Werner Herzog, 81, just released a new memoir, Every Man for Himself and God Against All: A Memoir, and was a guest on NPR’s Fresh Air Wednesday, keeping me company while I drove to the hospital for a CT scan. He seemed so feisty and vibrant. One thing especially struck me. He warned listeners who might be interested in his book not to expect a “deep confessional. I'm not into that business. I never liked too deep introspection… It is not healthy if you circle too much around your own navel. And it is not good to recall all the trauma of your childhood. It's good to forget them. It's good to bury them.”


Ugghhh. I’m trying to write a memoir. I’m having enough trouble with that already— between a shaky memory, long stretches with a lack of diaries and other documentation, and desire to not hurt anyone’s feelings who’s still alive… My friend Danny Fields— who I first met in the 1960s at a Doors show at Stony Brook I was promoting— told me last week that writing a memoir is so troublesome. It is, it is. So these words of warning from Herzog.
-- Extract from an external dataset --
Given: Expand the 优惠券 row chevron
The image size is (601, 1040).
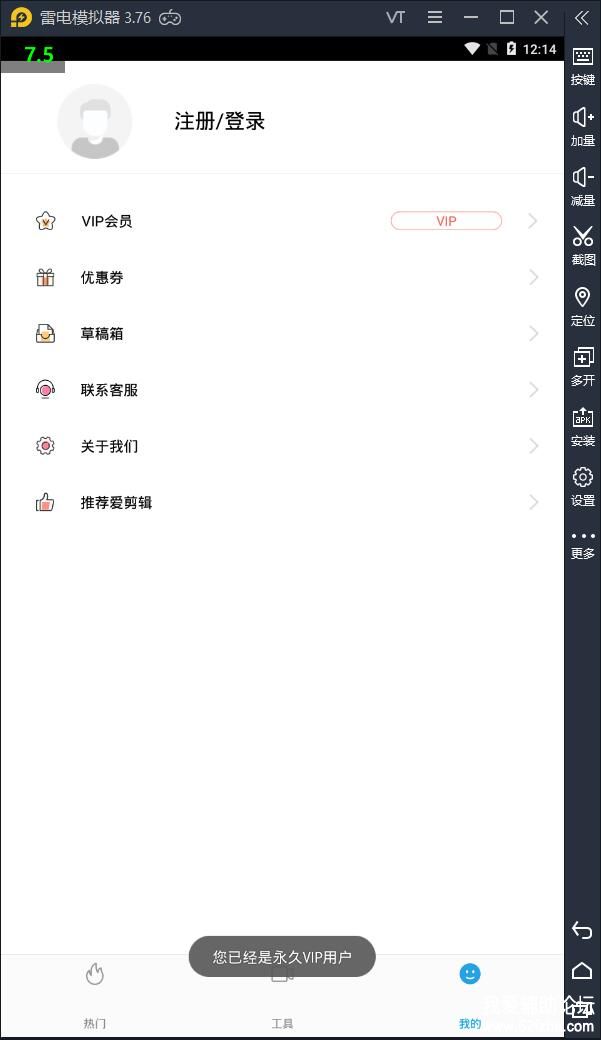Looking at the screenshot, I should [x=533, y=277].
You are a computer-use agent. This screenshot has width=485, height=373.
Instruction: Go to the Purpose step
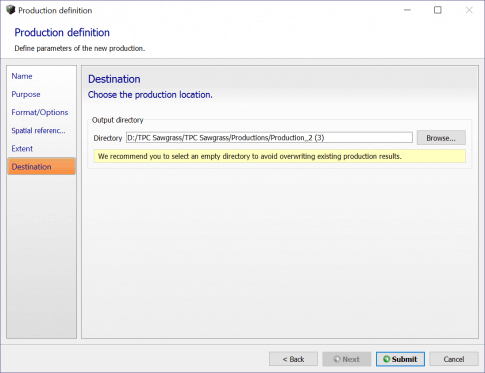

You know this guy? I was living abroad when some of his greatest films were released and he was already a star in Europe when Aguirre, the Wrath of God was released in 1972 but I was back in the U.S. for the release of Nosferatu the Vampyre in 1979. I was too scared to go see Grizzly Man.


My friend Michael Snyder is a professional film critic. I asked him about Herzog yesterday. I have a feeling he heard the same interview I did. His response was “When Herzog is engaged in conversation during an interview, his way of looking at and highlighting minutiae may seem oblique. But it's indicative of the eye for detail that's always served him well as a filmmaker. It also may inform the precision that he brings to his acting which (I am gleeful to say) generally features that idiosyncratic vocal cadence of his.”
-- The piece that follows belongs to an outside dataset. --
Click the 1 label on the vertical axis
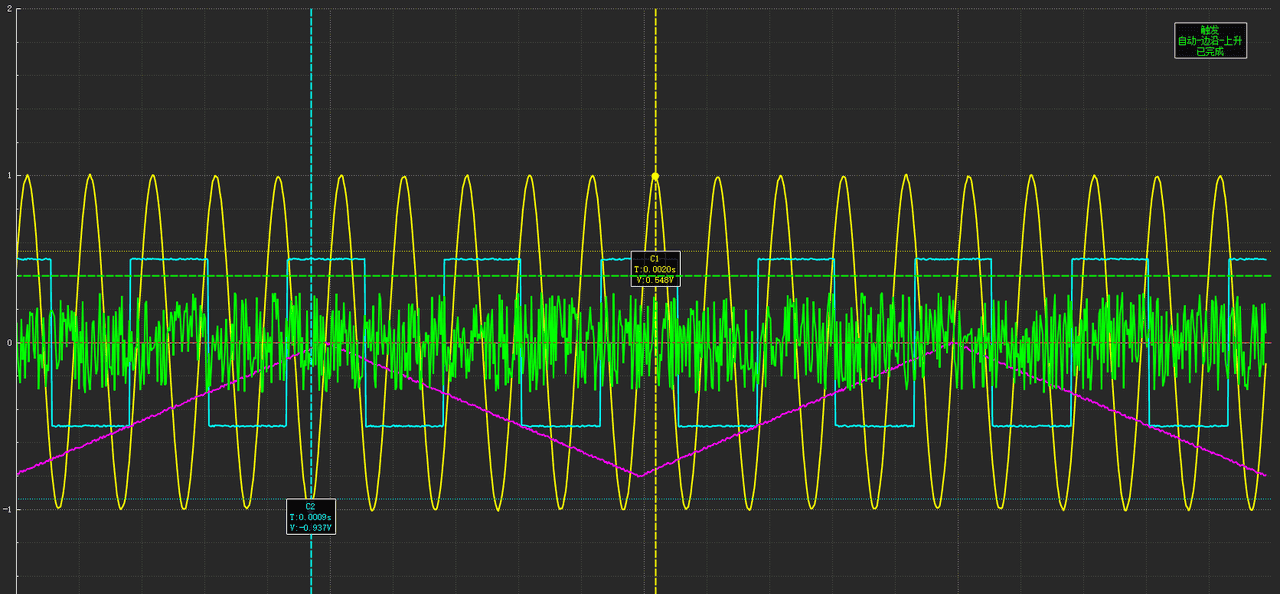 pos(9,176)
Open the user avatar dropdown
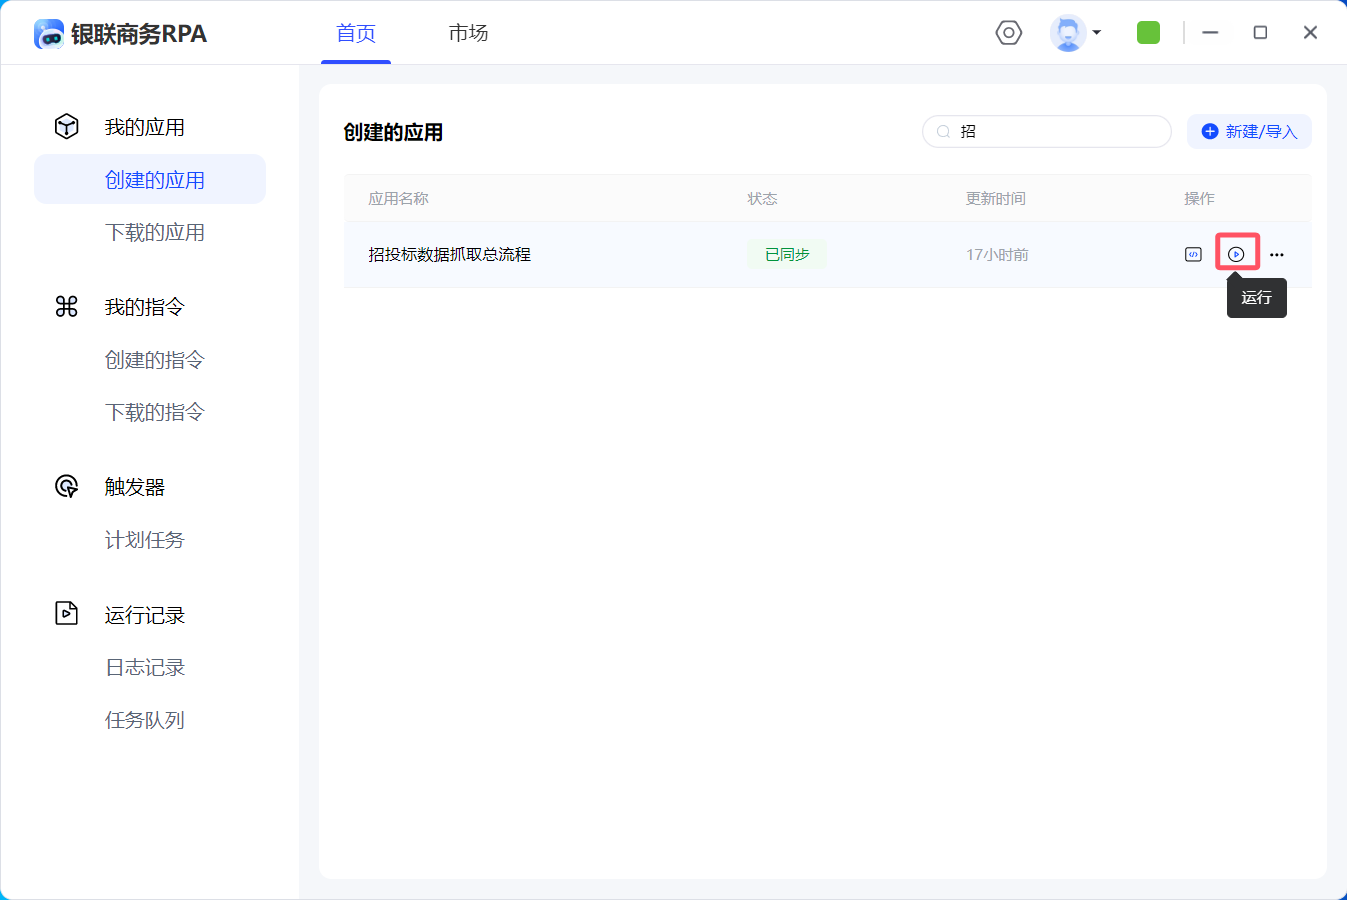The image size is (1347, 900). [x=1076, y=33]
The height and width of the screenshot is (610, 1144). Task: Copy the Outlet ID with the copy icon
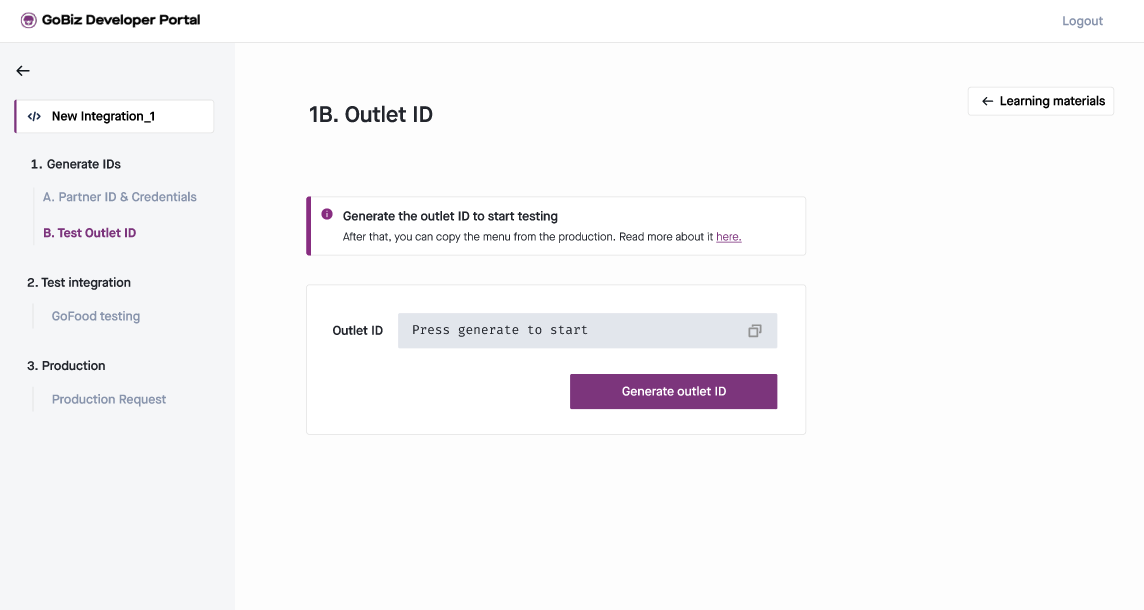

Everyone keeps asking me when this things is coming out. I don’t know; when I’m done writing it. I write DownWithTyranny all day— from 4 or 5 AM ’til 4 or 5 PM. So it’s hard to make time. I’m a post down now, but I figured I could knock this page out fast and us it for the blog too. One of my friends reminded me that writing a memoir is a journey, not a destination. I have to keep that in mind while I’m remembering how important honesty and self-reflection are when I’m writing about my own experiences, especially if the painful, even traumatic ones, especially when major characters in my life— like Roland and Stephen keep discouraging me. They’re less comfortable than I am about me sharing my (and their) personal stories with… whomever might read this thing. I need to keep focused on the memoir Jonas Mekas wrote in 2017, A Dance With Fred Astaire, since it’s what inspired me to try doing this thing. Where the hell is that anyway? My car is like a library and I’m thinking may be on the back seat (or worse).